Om een voorstel over het leggen van accenten te verduidelijken, zingt Morée de passage voor. „Táridari-táridari in plaats van tátátátá-tátátátá.” Laurènce pikt de aanwijzingen snel op en geniet zichtbaar van de verdiepingsslag die zijn docent maakt. „Gaaf, hoe je dat decrescendo aan het eind van elke passage vormgeeft. Maar let op, de muziek mag op dergelijke punten niet stil blijven staan. Ik herken de neiging om dat te doen.”

Morée legt ook de vinger bij het toucher. „Speel deze passage dieper in de toetsen. Je doet nu alsof de toetsen onder stroom staan. Daardoor gaat er energie verloren. Houd goed contact met de toetsen.”

Verschillende technieken
Na 25 minuten wordt Bach ingeruild voor Beethoven. Morée vindt het belangrijk dat leerlingen met muziek uit diverse stijlperiodes bezig zijn. Bach en daarnaast iets uit de klassieke periode, de romantiek en de twintigste eeuw. „Dit dwingt hen verschillende technieken toe te passen.”

Morée rondde in 2012 zijn masterstudie piano af aan het Rotterdams conservatorium. Begin deze maand behaalde hij zijn bachelor geschiedenis, een studie die hij uit interesse deed. Hij gaat zich nu weer volledig richten op muziek. Op het lesgeven, het componeren en het begeleiden van koren en instrumentalisten.

De musicus heeft op dit moment tien pianoleerlingen en één orgelleerling. „Iedereen is welkom, beginners en gevorderden. De praktijk wijst uit dat vooral gevorderden aankloppen. Soms komen er collega’s langs voor een les van een paar uur. Ook dat is genieten.”

Compliment
Laurènce heeft de afgelopen weken zijn tanden in het derde deel van Beethovens ”Sonate Pathétique” gezet. Hij speelt het stuk met verve. Dat levert hem een compliment op.

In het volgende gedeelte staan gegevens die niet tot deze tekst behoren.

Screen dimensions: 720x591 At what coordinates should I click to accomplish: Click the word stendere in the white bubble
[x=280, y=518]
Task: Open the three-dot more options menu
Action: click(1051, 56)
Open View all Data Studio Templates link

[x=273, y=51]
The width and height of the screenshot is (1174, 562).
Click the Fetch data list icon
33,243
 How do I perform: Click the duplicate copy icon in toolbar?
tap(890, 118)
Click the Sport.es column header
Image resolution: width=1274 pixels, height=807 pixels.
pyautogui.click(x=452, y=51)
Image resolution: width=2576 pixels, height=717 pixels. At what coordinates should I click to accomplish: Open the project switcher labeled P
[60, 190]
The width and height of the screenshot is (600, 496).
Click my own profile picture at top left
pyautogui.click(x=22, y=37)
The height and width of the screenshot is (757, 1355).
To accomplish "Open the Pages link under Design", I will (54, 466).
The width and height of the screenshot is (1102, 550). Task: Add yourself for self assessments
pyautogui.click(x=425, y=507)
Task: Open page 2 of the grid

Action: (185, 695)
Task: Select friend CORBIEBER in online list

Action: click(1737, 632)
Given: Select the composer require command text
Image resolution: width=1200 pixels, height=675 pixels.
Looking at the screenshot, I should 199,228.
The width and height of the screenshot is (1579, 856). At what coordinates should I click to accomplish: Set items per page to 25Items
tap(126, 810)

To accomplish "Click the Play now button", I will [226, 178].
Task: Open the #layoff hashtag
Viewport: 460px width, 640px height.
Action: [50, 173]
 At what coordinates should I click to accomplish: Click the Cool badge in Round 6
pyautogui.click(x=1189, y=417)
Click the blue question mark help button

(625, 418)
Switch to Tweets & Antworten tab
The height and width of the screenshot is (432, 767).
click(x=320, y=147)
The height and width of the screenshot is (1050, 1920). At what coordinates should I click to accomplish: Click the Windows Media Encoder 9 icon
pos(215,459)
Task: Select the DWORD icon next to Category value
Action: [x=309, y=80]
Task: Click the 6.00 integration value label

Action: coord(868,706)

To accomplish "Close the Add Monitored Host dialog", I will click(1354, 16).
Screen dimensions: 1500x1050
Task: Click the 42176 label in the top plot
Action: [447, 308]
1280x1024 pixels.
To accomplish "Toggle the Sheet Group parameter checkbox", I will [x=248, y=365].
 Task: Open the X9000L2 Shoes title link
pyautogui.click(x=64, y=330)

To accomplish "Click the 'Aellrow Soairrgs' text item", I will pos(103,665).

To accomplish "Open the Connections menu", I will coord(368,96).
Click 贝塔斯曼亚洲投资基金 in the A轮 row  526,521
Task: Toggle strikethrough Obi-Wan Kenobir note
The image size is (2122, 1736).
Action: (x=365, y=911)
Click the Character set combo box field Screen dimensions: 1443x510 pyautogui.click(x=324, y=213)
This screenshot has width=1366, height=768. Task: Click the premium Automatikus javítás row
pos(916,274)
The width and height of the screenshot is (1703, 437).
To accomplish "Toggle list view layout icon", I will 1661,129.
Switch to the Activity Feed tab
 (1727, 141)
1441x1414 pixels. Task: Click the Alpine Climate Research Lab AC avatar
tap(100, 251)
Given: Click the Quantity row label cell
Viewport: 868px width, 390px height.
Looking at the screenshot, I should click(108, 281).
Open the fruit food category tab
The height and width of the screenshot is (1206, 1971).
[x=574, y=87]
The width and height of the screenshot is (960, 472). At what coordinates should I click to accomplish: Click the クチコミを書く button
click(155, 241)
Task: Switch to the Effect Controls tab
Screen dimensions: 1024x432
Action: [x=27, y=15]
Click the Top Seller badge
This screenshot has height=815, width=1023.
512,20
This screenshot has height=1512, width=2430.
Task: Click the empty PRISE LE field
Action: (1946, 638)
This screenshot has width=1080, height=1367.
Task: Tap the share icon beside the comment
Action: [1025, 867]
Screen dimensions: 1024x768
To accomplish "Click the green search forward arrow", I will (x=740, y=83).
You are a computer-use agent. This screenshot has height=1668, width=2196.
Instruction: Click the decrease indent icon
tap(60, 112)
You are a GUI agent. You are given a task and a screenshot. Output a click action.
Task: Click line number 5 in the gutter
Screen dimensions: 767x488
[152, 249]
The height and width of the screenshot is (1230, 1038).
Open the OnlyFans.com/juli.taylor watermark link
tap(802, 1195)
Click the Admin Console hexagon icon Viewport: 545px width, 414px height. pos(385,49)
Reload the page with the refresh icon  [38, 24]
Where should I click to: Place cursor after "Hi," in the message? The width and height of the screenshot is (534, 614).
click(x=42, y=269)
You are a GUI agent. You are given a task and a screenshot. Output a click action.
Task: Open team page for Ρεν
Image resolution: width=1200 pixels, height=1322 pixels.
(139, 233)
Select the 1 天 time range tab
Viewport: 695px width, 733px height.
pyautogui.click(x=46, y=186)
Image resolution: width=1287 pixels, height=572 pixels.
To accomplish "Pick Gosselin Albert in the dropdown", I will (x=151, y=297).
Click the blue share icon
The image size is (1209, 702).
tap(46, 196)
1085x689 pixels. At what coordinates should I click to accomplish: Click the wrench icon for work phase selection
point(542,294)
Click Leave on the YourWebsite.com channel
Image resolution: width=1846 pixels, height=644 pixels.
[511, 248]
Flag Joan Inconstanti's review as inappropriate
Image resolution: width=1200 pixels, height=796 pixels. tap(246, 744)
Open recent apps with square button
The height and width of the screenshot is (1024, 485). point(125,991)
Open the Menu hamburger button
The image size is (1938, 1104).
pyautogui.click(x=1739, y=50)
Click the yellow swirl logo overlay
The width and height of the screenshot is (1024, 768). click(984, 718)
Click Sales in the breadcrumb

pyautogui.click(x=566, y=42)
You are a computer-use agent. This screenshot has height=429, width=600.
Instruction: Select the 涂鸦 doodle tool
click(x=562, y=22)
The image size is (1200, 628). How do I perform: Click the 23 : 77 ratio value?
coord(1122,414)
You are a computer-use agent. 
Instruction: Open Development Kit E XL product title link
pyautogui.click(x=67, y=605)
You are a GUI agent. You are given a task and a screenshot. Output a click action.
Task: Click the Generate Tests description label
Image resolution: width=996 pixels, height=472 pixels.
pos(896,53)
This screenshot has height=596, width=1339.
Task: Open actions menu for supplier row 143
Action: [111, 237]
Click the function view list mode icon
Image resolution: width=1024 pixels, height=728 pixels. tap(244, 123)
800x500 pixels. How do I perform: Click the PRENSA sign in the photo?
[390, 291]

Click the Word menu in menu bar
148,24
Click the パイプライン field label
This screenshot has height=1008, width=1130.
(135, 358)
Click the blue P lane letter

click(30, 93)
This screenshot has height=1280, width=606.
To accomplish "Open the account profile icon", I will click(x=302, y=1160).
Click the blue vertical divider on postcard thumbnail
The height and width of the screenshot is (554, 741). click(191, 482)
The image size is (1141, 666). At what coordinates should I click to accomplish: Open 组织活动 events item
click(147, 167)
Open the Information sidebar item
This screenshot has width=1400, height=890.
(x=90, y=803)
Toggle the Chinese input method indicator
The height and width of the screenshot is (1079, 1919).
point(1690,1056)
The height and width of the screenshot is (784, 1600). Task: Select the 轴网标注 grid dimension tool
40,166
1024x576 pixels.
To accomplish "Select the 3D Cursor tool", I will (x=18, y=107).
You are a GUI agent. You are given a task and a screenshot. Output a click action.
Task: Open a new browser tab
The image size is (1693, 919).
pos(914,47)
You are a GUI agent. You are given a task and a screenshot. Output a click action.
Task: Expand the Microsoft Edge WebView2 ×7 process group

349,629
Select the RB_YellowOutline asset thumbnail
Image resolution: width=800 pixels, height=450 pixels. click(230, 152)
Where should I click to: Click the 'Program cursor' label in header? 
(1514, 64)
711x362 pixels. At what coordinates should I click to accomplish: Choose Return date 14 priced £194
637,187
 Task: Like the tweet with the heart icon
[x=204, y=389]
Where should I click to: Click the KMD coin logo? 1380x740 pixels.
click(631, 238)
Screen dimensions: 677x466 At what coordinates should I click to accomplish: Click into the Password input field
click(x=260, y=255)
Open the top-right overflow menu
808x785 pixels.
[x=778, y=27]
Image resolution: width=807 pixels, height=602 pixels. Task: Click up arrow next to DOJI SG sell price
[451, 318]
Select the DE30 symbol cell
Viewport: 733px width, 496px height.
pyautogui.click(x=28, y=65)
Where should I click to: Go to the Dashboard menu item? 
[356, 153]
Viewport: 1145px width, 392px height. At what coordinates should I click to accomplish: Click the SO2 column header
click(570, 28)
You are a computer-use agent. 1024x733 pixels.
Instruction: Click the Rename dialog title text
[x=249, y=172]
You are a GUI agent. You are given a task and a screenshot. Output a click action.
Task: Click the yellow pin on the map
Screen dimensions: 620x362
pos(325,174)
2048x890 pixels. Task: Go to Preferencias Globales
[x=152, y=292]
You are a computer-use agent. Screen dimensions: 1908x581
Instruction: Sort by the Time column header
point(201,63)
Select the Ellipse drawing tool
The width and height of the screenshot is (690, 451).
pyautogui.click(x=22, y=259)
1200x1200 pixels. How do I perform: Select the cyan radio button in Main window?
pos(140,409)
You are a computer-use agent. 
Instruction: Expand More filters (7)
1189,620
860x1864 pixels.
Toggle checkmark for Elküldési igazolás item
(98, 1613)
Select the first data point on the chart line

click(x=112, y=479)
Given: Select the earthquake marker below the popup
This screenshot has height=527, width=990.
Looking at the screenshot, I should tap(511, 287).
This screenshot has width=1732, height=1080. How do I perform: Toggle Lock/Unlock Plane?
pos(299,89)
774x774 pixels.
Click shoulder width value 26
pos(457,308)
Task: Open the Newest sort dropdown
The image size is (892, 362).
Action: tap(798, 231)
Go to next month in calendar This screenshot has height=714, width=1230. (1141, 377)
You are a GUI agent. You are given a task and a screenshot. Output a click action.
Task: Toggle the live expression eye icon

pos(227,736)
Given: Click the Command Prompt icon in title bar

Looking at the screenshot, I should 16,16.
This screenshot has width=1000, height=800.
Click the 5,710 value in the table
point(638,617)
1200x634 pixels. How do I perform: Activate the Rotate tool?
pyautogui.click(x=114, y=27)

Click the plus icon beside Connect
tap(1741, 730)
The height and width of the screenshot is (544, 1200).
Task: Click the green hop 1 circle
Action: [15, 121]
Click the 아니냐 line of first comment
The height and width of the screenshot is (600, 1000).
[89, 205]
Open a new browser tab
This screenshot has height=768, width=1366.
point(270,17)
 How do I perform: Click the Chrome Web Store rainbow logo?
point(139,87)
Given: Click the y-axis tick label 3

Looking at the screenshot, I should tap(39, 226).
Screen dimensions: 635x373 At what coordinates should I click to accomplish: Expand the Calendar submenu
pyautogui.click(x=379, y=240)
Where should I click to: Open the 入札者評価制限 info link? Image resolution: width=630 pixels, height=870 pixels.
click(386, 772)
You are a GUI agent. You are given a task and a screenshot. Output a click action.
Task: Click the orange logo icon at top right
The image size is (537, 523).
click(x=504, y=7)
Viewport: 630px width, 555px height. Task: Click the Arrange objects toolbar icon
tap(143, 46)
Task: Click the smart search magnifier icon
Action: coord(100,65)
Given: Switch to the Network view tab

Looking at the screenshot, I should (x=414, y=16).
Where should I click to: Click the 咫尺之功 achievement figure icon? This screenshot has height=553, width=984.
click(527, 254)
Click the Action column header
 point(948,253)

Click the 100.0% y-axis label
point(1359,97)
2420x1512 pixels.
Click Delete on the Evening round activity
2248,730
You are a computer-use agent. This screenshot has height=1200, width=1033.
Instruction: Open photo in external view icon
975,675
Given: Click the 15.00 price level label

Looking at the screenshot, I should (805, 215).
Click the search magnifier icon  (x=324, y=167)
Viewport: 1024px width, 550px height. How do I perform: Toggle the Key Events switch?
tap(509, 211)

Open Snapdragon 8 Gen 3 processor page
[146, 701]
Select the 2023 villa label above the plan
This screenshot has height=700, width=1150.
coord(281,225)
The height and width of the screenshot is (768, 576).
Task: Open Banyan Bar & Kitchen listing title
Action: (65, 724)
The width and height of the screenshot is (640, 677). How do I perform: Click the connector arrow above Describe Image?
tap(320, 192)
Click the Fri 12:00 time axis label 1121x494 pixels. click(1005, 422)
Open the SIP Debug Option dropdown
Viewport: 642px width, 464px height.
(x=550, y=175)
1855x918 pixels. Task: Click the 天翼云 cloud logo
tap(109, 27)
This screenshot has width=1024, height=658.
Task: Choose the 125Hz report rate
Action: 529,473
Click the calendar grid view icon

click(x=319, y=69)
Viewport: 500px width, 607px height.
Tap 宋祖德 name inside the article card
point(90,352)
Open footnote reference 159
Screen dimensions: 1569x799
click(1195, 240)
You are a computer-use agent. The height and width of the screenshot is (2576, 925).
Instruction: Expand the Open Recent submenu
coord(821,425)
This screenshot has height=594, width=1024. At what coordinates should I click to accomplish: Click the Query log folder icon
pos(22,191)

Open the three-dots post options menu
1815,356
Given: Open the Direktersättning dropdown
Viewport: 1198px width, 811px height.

Morée blijft scherp: „Ook hier geldt: niet vertragen of versnellen als de componist dat niet voorschrijft. Mij vielen wat onregelmatigheden in je tempo op. Herken je dat?” Laurènce knikt.

„Let op, dat loopje is onderdeel van één lange lijn”, vervolgt Morée. „Yes, prachtig. Zou je die versieringen subtieler kunnen laten klinken? Ja, dát bedoel ik. Je tempo is gaaf.”

Laurènce krijgt nog meer ideeën aangereikt. „Dat motiefje kun je wat losser spelen. Doe daar net alsof de piano even een fagot is.” Iets later: „Dit gedeelte vraagt om meer dramatiek. Je mag ervoor zorgen dat mijn gezicht betrekt.”

Romantische bril

Laurènce Fierens (18) uit Hendrik-Ido-Ambacht studeert politicologie in Leiden. Hij heeft sinds tien jaar pianoles, het laatste jaar bij Lennart Morée. „Ik leer veel van hem op het gebied van interpretatie en techniek.”

Laurènce probeert minstens vijf uur per week te studeren. „Ik geniet ervan. Ook om mij te verdiepen in de tijd waarin de muziek is ontstaan.” Voordat hij een werk beetpakt, luistert Laurènce eerst naar de interpretatie van zijn drie favorieten: Vladimir Horowitz, Maria João Pires en Krystian Zimerman. „Ik speel graag Beethoven en Chopin. Bij Bach zet ik vaak onbedoeld mijn romantische bril op. Het is een uitdaging ook zijn muziek stijlgetrouw uit te voeren.”

Sinds hij in 2015 het Nederlands Première Concours won, wordt Laurènce regelmatig gevraagd voor koorconcerten. Inmiddels is hij vaste begeleider van vijf koren. „Dat is een leuke uitdaging. Het lukt mij gelukkig snel om al die verschillende koorstukken in mijn vingers te krijgen.”